(Data extracted from a collection)
# # # # # # #

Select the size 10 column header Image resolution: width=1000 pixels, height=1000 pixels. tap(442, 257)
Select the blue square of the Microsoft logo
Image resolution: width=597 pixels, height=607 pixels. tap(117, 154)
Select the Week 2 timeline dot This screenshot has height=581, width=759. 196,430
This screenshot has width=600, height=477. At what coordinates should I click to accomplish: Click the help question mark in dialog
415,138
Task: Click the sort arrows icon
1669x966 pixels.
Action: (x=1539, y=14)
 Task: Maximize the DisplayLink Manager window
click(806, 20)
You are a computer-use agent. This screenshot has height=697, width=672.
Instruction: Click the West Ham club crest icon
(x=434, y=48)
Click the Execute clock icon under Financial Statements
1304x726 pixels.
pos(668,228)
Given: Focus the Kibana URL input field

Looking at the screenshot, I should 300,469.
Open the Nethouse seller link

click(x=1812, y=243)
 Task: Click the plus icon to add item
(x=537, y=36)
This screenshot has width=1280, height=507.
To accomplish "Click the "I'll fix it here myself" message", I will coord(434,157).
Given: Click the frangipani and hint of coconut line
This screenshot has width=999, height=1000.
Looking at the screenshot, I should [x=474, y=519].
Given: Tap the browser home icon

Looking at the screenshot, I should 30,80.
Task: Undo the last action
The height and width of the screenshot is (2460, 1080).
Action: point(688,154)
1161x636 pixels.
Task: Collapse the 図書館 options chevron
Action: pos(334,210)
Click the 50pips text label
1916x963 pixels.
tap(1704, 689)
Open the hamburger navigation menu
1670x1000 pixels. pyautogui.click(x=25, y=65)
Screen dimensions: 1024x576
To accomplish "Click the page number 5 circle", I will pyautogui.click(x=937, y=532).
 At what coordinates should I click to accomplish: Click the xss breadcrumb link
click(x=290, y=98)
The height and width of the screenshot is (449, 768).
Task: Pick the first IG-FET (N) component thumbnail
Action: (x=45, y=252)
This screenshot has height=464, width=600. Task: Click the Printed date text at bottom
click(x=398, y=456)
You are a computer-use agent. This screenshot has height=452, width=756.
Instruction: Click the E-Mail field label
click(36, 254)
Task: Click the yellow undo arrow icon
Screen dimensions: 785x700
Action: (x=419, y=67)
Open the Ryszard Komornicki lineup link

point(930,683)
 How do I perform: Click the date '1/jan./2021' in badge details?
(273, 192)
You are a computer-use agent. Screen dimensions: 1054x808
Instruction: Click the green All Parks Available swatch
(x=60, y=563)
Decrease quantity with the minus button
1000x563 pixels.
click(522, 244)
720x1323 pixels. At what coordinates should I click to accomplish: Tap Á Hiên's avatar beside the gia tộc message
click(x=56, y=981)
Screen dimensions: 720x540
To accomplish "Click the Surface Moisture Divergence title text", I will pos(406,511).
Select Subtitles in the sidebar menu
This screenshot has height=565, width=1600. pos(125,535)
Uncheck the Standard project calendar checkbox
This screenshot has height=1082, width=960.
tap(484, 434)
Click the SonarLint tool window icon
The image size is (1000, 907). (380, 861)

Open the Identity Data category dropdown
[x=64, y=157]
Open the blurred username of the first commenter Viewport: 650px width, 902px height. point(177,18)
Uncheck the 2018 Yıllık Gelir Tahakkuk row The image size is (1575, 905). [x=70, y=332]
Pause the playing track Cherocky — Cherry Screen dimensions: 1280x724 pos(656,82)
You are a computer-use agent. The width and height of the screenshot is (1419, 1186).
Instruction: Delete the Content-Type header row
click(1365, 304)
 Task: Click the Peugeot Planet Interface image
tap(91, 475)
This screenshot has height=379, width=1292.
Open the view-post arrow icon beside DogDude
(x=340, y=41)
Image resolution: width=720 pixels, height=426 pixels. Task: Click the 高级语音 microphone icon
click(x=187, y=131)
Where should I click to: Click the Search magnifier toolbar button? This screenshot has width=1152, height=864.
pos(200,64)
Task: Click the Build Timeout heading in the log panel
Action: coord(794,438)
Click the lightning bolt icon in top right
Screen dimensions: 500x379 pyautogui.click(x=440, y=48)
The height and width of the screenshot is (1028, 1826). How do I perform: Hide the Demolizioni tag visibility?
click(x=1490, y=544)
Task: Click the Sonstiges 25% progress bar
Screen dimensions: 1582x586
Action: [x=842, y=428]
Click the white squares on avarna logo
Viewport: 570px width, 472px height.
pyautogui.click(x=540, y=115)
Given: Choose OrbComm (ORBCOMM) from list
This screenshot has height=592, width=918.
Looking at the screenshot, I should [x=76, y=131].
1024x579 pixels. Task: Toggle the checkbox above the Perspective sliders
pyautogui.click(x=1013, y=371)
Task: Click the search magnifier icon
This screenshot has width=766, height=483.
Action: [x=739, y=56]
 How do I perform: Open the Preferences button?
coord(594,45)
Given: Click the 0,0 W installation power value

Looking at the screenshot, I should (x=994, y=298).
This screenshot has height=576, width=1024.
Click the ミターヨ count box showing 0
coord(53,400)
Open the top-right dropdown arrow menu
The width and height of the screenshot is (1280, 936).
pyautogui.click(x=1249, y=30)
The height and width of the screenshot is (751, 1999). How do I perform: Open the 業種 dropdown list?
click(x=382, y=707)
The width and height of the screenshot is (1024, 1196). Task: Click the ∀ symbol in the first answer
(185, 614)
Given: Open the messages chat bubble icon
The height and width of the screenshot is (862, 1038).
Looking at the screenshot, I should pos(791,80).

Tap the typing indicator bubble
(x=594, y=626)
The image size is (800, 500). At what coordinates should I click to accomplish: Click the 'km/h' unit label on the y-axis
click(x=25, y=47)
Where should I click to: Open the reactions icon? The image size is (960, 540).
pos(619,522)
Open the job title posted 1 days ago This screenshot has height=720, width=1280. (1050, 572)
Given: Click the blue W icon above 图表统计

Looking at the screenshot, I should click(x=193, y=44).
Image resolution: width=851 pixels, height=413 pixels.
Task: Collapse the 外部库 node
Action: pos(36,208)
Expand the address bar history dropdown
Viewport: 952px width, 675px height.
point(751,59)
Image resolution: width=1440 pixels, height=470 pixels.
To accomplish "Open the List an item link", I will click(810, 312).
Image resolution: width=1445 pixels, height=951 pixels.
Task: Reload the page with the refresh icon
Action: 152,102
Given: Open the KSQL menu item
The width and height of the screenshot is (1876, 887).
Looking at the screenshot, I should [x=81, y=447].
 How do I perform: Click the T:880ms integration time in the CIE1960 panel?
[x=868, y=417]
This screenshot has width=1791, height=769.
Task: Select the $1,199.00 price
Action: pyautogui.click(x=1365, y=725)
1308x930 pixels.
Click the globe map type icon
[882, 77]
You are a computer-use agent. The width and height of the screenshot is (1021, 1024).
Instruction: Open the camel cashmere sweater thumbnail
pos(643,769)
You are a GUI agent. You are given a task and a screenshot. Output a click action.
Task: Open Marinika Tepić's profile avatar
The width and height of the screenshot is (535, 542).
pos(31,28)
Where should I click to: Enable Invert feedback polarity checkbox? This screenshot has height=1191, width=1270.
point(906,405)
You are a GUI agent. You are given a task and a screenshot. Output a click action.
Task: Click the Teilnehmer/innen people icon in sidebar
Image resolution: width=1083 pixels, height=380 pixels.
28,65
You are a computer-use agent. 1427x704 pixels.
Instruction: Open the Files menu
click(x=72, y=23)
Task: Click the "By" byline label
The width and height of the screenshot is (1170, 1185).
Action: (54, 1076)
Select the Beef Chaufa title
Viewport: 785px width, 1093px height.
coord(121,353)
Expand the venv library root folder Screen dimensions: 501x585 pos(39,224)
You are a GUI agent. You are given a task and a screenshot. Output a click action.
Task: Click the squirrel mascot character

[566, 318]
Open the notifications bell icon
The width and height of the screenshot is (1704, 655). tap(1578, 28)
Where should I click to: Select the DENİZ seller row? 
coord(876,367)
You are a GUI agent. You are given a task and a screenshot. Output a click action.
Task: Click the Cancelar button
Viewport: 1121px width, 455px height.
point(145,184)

# # # # # # #

About this task> Lines from the top of the entries through the line with "Select the Week" are to be transcribed exactly, and nothing more.

Solution below>
Select the size 10 column header Image resolution: width=1000 pixels, height=1000 pixels. tap(442, 257)
Select the blue square of the Microsoft logo
Image resolution: width=597 pixels, height=607 pixels. tap(117, 154)
Select the Week 2 timeline dot This screenshot has height=581, width=759. 196,430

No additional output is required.